Ini adalah film liburan keluarga yang lain daripada biasanya. Banyak teror yang dihadirkan. Meskipun itu tidak terlalu banyak mengekspose adegan berdarah, namun dengan tangan magis Dougherty, adegan-adegan pembunuhan tetap dibuatnya dengan cara yang sangat hebat. Keceriaan hanya bertahan 5 menit diawal saja, selebihnya Krampus bermain pada tingkat kegelapan tertinggi dikelasnya. Badai salju besar ia turunkan, lampu penerangan ia matikan. Yang ada hanya kedinginan, teror, rasa takut, dan sebuah keseruan yang sangat menegangkan. Mengapa saya katakan seru? Karena bagi saya selain menakutkan, desain karakter Krampus memiliki nilai seni fantasi yang menarik. Selain krampus, Dougherty memampilkan desain lucu dari kue jahe yang nakal dan jahat. Boneka beruang, boneka mempelai wanita, sebuah robot dan badut raksasa dalam kotak kejutan. Banyaknya karakter imut namun dibuat dengan sangat menyeramkan dan jahat, membuat film ini memang sangat menyenangkan untuk ditonton.

Saya adalah penonton yang sangat menikmati film ini dari awal hingga akhir. Meskipun ada beberapa catatan penting yang menurut saya sedikit merusak keseruan film ini. Seperti salah satunya ada pada tokoh ceritanya. Sebagian besar mungkin mengira jika Max adalah tokoh central dari film ini. Namun faktanya, cerita tidak berkata demikian. dibeberapa adegan besar misalnya, Ayah Max berada dibaris terdepan, kemudian tergantikan oleh Nenek Max yang ditempatkan pada posisi vital cerita. Lalu Max ? Ya, Max tenggelam dalam cerita, Sebelum ia kembali menjadi yang terdepan dibabak klimaksnya.

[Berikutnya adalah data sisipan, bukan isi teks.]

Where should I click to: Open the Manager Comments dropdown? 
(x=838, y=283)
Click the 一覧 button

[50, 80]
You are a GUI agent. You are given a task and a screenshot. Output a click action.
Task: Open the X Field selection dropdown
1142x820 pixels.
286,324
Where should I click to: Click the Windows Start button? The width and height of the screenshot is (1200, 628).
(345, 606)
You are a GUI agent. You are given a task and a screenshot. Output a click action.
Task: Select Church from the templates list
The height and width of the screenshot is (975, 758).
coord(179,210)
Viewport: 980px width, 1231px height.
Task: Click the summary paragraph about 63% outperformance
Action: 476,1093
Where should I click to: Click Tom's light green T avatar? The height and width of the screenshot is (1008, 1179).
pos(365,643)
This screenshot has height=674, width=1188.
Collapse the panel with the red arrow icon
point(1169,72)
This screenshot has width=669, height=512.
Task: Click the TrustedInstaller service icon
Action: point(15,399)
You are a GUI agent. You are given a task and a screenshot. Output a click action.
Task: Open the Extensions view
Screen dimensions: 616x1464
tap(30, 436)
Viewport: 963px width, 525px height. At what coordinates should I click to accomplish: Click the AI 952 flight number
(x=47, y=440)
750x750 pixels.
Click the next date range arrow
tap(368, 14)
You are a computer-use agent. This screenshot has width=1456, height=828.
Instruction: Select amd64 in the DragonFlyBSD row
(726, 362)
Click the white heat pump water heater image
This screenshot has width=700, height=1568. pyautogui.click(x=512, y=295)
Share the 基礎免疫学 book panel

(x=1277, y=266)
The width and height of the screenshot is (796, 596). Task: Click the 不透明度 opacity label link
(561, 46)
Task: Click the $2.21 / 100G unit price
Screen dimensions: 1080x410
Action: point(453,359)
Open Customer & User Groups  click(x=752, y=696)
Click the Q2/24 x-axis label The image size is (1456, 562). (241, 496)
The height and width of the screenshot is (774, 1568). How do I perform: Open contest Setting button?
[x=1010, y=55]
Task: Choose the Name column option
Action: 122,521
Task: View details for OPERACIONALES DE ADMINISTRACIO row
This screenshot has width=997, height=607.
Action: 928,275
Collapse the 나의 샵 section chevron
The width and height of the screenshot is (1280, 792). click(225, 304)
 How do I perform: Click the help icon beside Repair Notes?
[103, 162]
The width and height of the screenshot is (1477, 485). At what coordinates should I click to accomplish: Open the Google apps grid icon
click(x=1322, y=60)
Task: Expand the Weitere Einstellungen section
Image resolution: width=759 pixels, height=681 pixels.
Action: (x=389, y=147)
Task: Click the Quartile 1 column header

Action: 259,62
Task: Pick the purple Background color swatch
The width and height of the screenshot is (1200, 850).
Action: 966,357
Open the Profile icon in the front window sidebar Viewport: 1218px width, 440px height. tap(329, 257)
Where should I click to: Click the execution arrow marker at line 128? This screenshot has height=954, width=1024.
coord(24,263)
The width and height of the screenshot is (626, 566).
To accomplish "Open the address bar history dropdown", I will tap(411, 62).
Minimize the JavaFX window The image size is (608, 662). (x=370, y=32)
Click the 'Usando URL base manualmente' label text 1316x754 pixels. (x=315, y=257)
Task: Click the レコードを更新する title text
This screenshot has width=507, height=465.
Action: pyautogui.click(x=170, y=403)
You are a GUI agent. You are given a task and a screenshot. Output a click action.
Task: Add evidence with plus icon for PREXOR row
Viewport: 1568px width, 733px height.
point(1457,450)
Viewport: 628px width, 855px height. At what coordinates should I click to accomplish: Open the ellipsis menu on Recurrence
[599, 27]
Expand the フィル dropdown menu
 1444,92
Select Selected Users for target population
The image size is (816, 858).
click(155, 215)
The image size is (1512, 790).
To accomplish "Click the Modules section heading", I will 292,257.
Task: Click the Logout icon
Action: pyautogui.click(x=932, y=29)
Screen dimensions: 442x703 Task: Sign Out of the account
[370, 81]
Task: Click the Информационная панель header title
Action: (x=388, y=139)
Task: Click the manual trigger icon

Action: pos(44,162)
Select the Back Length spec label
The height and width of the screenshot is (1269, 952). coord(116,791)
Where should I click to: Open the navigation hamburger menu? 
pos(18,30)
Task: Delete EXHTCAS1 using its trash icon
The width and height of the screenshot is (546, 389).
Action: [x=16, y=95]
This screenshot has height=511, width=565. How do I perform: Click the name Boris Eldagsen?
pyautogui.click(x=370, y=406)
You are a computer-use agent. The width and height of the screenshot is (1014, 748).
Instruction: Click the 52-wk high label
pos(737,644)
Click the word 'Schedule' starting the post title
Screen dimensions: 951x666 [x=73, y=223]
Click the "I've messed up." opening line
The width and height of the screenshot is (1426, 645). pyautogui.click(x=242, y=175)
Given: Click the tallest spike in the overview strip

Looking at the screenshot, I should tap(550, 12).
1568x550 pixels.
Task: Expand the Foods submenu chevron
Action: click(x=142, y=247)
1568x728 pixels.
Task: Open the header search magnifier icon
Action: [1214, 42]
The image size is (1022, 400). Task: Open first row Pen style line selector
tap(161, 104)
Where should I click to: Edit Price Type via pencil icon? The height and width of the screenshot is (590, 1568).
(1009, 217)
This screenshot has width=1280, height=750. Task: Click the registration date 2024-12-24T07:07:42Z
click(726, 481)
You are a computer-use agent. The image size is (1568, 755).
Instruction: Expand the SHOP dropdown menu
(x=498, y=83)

Namun secara keseluruhan, saya masih tetap memberi apresiasi bagus atas film terbaru Dougherty ini. Saya sangat menyukai ide gilanya yang telah sukses mempersembahkan sebuah film liburan Natal dengan cara yang berbeda. Krampus adalah mimpi buruk bagi anak-anak di malam natal. Krampus juga sebuah keseruan menikmati natal dengan cara yang berbeda.